• _Zu bearbeitende Aufgaben_
[A] Wiederhole aus dem Kommentar zum NSU-Prozess wörtlich die Stelle zwischen „Beate Zschäpe war, soweit“ und „bestandfesten Urteil zu gelangen.“, beide eingeschlossen.
[B] Führe den Kommentar zum NSU-Prozess nach seinem letzten Satz weiter.

• _Ausgewählter Abschnitt_
•••

Zugang zum NSU-Prozess:Wenn die Justiz sich verschanzt

Zugang zum NSU-Prozess: War es wirklich nicht möglich, in ganz München einen größeren Raum zu finden? Im Schwurgerichtssaal 101 des Strafjustizzentrums an der Nymphenburger Straße in München beginnt in drei Wochen der Prozess gegen Beate Zschäpe.

War es wirklich nicht möglich, in ganz München einen größeren Raum zu finden? Im Schwurgerichtssaal 101 des Strafjustizzentrums an der Nymphenburger Straße in München beginnt in drei Wochen der Prozess gegen Beate Zschäpe.

(Foto: AFP)

Trotzige Wagenburgmentalität bei der Münchner Justiz: Dass das Oberlandesgericht im Streit um die Plätze beim NSU-Prozess auf angeblich unumstößliche Akkreditierungsregeln verweist, ist nicht nachvollziehbar. Wer hätte es wohl beanstandet, wenn das Gericht vier oder fünf Presseplätze von vornherein für türkische Journalisten reserviert hätte?

Ein Kommentar von Hans Holzhaider

Ein Strafprozess ist ein Strafprozess ist ein Strafprozess. Sein Zweck ist die Feststellung, ob ein Angeklagter durch sein Handeln einen im Gesetz beschriebenen Straftatbestand erfüllt hat, und wie er gegebenenfalls dafür zu bestrafen ist. Die Tatbestände und die dafür vorgesehenen Strafrahmen sind im Strafgesetzbuch geregelt, der Ablauf eines Strafprozesses ist in der Strafprozessordnung bis ins Detail festgelegt. Richter sind an diese Gesetze gebunden; wenn sie ihnen aus eigenem Gutdünken oder unter öffentlichem oder politischem Druck zuwiderhandeln, begehen sie selbst strafbares Unrecht.

Soweit die reine Lehre. Bezogen auf den Prozess gegen Beate Zschäpe und ihre Mitangeklagten, der in drei Wochen vor dem Münchner Oberlandesgericht beginnen wird, bedeutet sie: Das Gericht hat festzustellen, welchen Anteil die Angeklagten an den Morden, Sprengstoffanschlägen und Raubüberfällen hatten, die mutmaßlich von den verstorbenen Haupttätern Uwe Mundlos und Uwe Böhnhardt begangen wurden. Das ist eine juristisch höchst anspruchsvolle Aufgabe.

Beate Zschäpe war, soweit man dies bisher weiß, an keiner der Taten (abgesehen von der Brandstiftung in dem Haus, in dem die Gruppe wohnte) unmittelbar beteiligt. Ist sie Mittäterin? Ist sie nur Beihelferin? Die Abgrenzung zwischen Beihilfe und Mittäterschaft ist eine der kompliziertesten strafrechtlichen Materien überhaupt. Das Gericht wird einen enormen Aufwand betreiben müssen, um hier zu einem nachvollziehbaren, juristisch bestandfesten Urteil zu gelangen.

•••

• _Extrahierte Angaben_
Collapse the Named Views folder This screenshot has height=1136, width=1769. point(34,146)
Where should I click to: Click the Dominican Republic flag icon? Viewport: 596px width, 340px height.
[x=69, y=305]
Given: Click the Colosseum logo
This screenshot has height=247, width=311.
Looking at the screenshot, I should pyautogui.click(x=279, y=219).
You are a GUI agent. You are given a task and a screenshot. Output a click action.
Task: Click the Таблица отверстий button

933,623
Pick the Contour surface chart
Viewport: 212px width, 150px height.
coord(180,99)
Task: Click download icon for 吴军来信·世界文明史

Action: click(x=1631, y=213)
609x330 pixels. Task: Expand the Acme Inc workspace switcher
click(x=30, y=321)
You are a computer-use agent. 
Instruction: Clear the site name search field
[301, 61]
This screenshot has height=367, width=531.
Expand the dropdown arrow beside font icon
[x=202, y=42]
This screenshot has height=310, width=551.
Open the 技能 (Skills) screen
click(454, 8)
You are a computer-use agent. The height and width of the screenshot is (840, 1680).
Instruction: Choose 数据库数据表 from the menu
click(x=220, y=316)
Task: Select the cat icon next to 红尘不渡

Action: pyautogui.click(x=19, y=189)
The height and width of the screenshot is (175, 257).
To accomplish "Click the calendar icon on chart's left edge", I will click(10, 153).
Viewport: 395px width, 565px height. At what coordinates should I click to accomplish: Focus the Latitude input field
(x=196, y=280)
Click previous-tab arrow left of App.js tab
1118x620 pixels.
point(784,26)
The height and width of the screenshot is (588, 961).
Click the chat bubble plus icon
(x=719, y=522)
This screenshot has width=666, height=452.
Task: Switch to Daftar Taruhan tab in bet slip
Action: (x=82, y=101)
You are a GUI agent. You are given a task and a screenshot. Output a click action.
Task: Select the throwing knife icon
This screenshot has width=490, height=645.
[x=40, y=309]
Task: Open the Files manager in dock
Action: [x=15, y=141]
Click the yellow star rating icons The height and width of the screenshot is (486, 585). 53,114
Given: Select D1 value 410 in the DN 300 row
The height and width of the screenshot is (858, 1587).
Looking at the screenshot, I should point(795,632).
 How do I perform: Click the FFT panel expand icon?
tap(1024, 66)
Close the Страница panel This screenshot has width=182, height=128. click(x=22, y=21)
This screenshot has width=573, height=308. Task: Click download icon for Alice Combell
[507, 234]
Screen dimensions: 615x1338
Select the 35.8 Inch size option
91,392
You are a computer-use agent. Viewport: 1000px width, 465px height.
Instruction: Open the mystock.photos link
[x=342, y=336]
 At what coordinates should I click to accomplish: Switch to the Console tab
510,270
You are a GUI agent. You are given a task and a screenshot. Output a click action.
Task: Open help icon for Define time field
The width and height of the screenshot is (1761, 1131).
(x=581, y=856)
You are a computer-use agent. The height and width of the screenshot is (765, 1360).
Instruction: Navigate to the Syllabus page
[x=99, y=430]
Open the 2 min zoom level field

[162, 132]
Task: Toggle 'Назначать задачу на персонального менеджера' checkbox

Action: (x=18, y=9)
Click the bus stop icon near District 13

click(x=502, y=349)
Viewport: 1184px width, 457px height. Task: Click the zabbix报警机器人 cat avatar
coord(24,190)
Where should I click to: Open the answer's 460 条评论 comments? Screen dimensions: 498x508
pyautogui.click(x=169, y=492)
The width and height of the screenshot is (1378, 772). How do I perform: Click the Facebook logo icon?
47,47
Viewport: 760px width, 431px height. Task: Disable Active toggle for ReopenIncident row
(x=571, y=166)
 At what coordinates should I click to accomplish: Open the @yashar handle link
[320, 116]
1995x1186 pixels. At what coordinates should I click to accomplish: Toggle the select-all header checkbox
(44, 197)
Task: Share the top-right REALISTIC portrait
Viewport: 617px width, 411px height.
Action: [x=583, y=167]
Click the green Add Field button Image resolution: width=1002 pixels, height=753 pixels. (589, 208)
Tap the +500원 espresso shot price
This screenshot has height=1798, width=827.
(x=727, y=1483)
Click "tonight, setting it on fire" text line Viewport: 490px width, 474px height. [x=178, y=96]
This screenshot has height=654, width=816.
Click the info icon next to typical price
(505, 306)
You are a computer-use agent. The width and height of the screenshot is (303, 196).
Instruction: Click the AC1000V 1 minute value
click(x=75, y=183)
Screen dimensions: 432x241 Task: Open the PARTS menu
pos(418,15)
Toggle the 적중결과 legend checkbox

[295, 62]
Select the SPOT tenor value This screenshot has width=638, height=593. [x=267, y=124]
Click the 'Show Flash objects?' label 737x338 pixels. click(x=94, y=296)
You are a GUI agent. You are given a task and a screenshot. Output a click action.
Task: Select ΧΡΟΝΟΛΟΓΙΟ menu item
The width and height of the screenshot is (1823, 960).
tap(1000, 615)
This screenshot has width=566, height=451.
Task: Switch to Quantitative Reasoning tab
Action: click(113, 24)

•••

• _Die Ergebnisse_
[A]
Beate Zschäpe war, soweit man dies bisher weiß, an keiner der Taten (abgesehen von der Brandstiftung in dem Haus, in dem die Gruppe wohnte) unmittelbar beteiligt. Ist sie Mittäterin? Ist sie nur Beihelferin? Die Abgrenzung zwischen Beihilfe und Mittäterschaft ist eine der kompliziertesten strafrechtlichen Materien überhaupt. Das Gericht wird einen enormen Aufwand betreiben müssen, um hier zu einem nachvollziehbaren, juristisch bestandfesten Urteil zu gelangen.

[B]
NSU-Taten gefährden die Grundlagen unseres Gesellschaftsvertrages

Das Gericht ist kein Untersuchungsausschuss. Es muss keine Feststellungen darüber treffen, was Politik und Gesellschaft im Umgang mit Neonazis versäumt und falsch gemacht haben. Es muss sich kein Urteil darüber bilden, wer für die katastrophalen Pannen bei den Ermittlungen über die zehn NSU-Morde verantwortlich ist. Das Gericht trägt keine Verantwortung dafür, dass die Opfer dieser Morde und deren Angehörige jahrelang in Misskredit gebracht wurden, und es muss sich dafür auch nicht entschuldigen oder rechtfertigen. Es hat, mit größtmöglicher Akribie, die Wahrheit zu ermitteln und nach Recht und Gesetz zu urteilen. Nichts sonst. Einerseits.

Andererseits aber muss sich das Gericht bewusst sein, dass diese Taten und ihre strafrechtliche Aufarbeitung in einem Kontext stehen, der sie weit über die juristische Alltagsarbeit hinaushebt. Ein Mord ist ein Mord - das mag nach den Buchstaben des Gesetzes so sein. Aber für das Zusammenleben der Menschen in Deutschland, für die politische Kultur dieses Landes, hat ein aus purem Fremdenhass begangener Mord, gar eine Mordserie dieses Ausmaßes, einen anderen Stellenwert als die Taten eines eifersüchtigen Ehemannes oder eines gewalttätigen Päderasten. Diese Taten und der abgrundtiefe Zynismus der Täter gefährden die Grundlagen unseres Gesellschaftsvertrags, der besagt, dass alle, die hier leben, gleichen Anspruch auf eine gesicherte Existenz, auf den Schutz durch das Gesetz und auf die Wahrung ihrer Menschenwürde haben.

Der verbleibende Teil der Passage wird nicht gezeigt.